§ TASK TO COMPLETE
Lines from the one containing "Image resolution: width=975" through the last line of the records below need to be repeated exactly; nothing else, and no pictures.

§ THE DATA
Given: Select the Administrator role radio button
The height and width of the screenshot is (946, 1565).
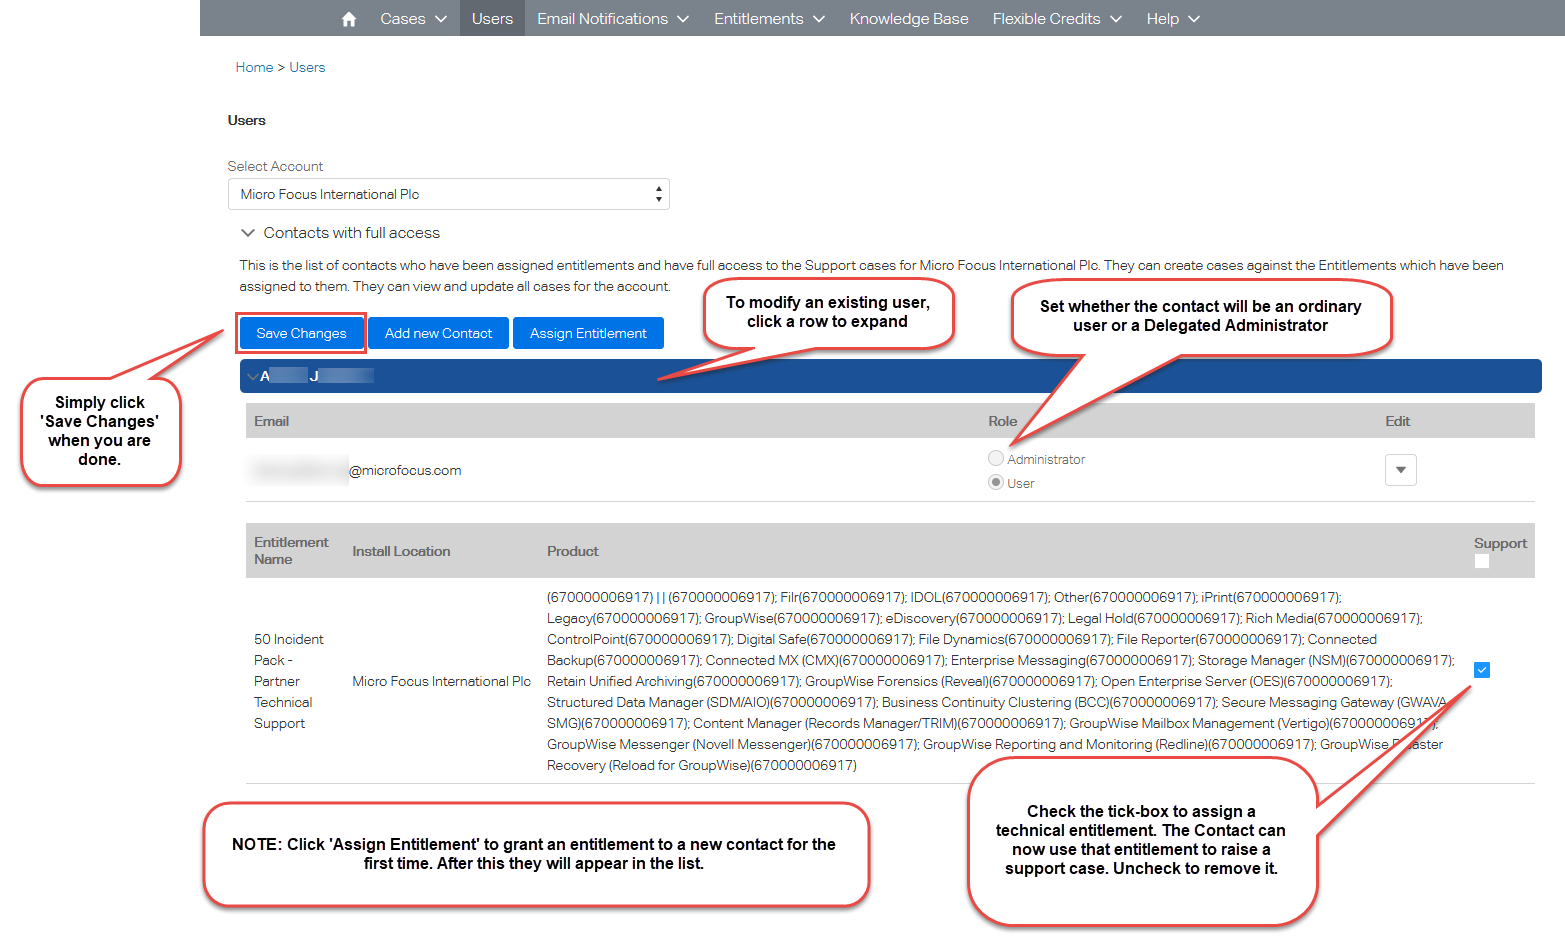Looking at the screenshot, I should click(x=996, y=458).
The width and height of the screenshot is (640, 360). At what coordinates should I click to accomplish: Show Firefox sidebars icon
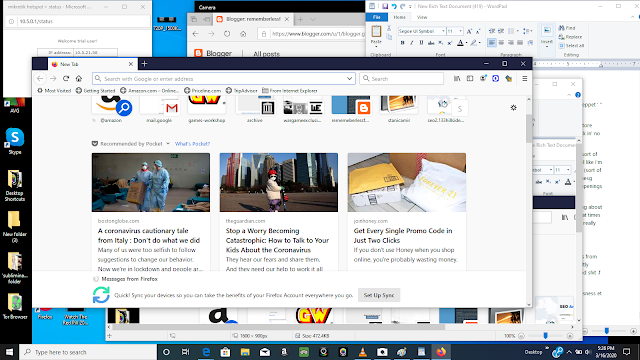470,78
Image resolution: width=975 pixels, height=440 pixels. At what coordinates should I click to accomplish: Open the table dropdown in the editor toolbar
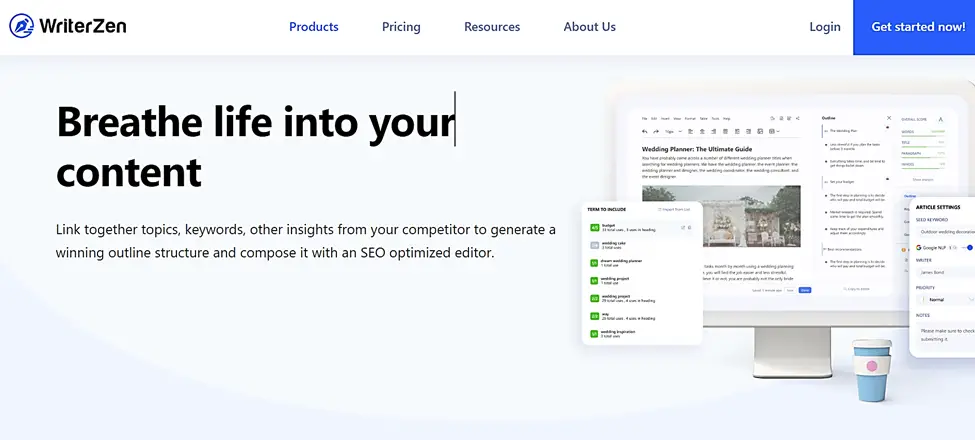click(774, 132)
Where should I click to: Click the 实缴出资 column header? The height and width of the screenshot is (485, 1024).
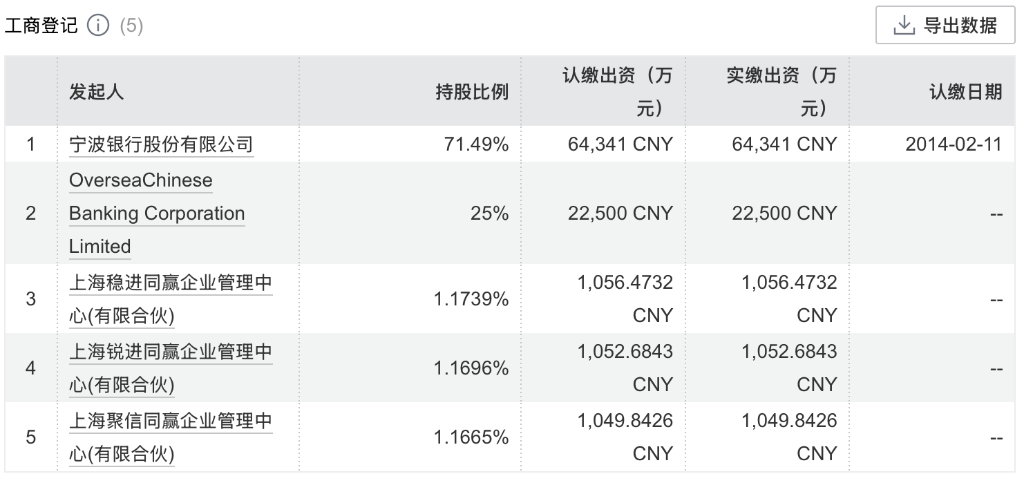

§ ANSWER FOR THE TASK
Image resolution: width=975 pixels, height=440 pixels. At what coordinates should I click to accomplish: Open the table dropdown in the editor toolbar
click(774, 132)
Where should I click to: Click the 实缴出资 column header? The height and width of the screenshot is (485, 1024).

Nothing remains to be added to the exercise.